━━ DATA SUPPLIED

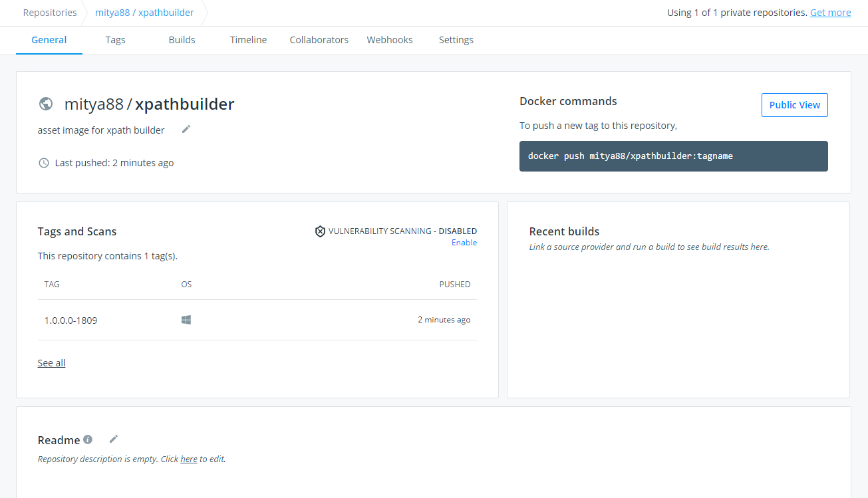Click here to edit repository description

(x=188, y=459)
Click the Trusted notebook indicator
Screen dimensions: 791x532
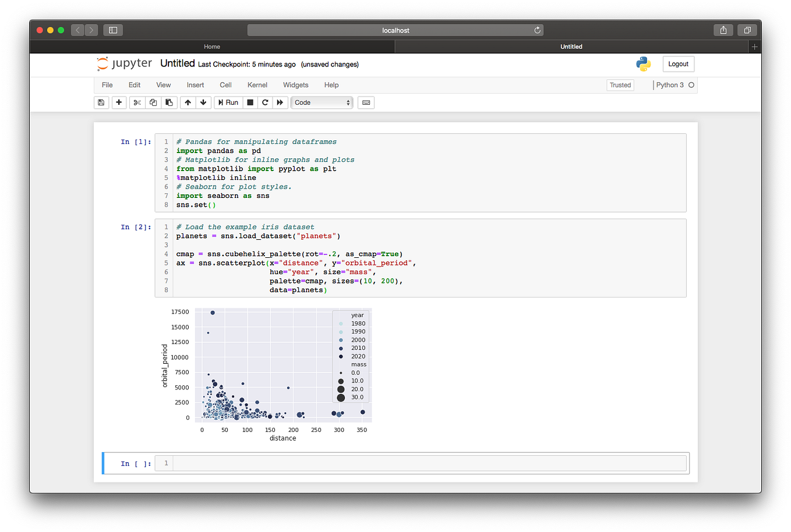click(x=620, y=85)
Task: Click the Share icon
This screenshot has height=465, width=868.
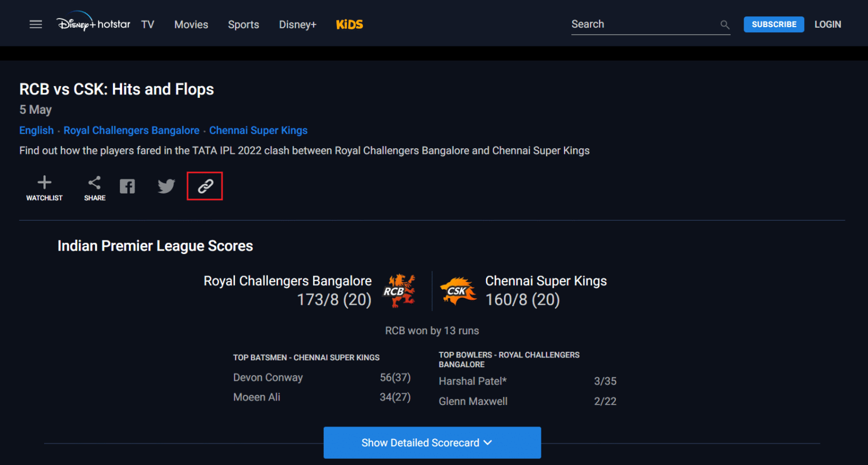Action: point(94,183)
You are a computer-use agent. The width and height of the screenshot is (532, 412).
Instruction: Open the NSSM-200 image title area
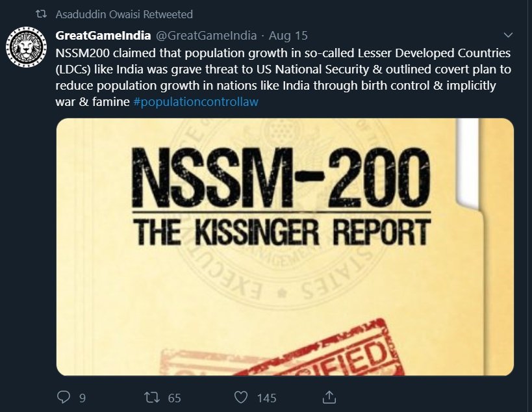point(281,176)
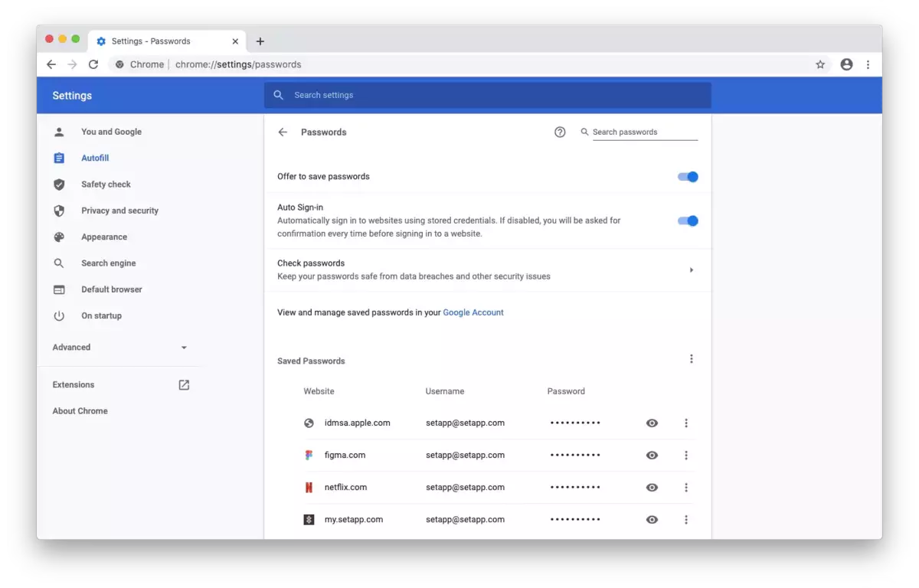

━━━━
━━ DATA SUPPLIED

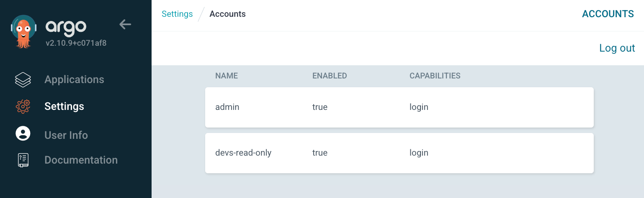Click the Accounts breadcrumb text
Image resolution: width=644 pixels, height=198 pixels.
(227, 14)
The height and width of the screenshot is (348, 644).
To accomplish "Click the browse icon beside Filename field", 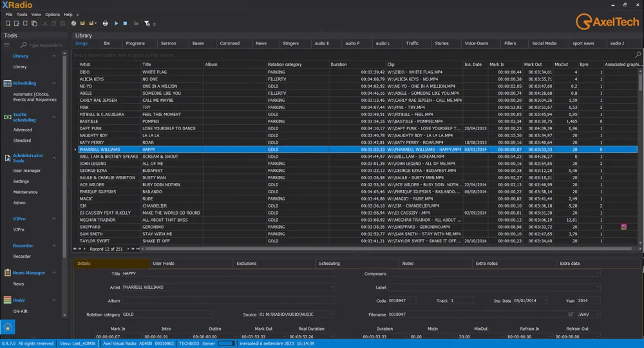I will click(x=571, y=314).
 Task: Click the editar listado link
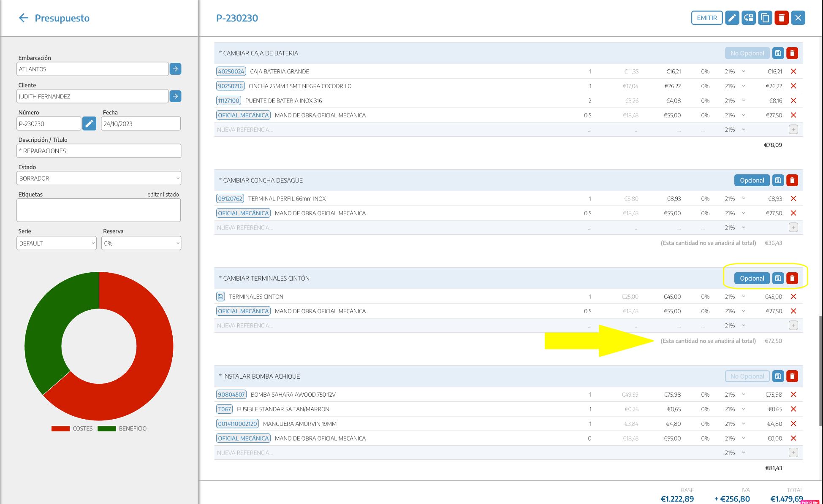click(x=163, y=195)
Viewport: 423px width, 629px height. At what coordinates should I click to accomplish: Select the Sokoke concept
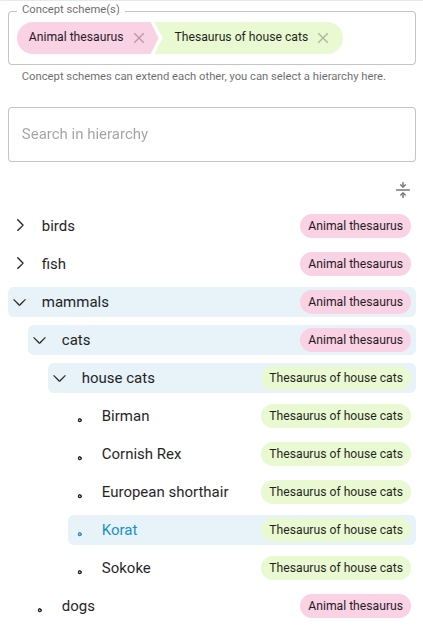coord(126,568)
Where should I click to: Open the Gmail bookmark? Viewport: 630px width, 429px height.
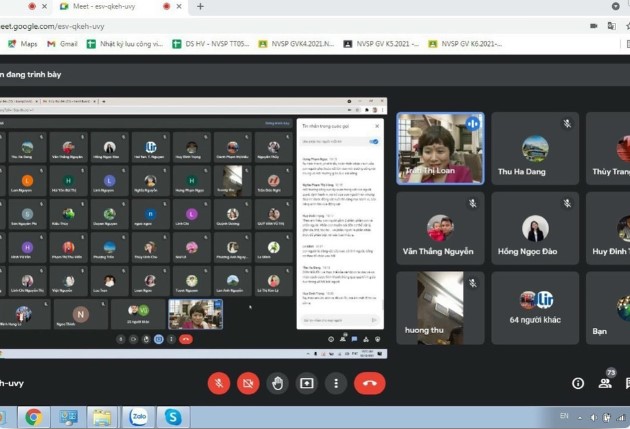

━━━━

Pick out every line in the material above that contains the string "Open", and copy each of those lines in full.

=== THE REPLY ===
Instruction: Open the NSSM-200 image title area
Where should I click to: Open the Gmail bookmark? Viewport: 630px width, 429px height.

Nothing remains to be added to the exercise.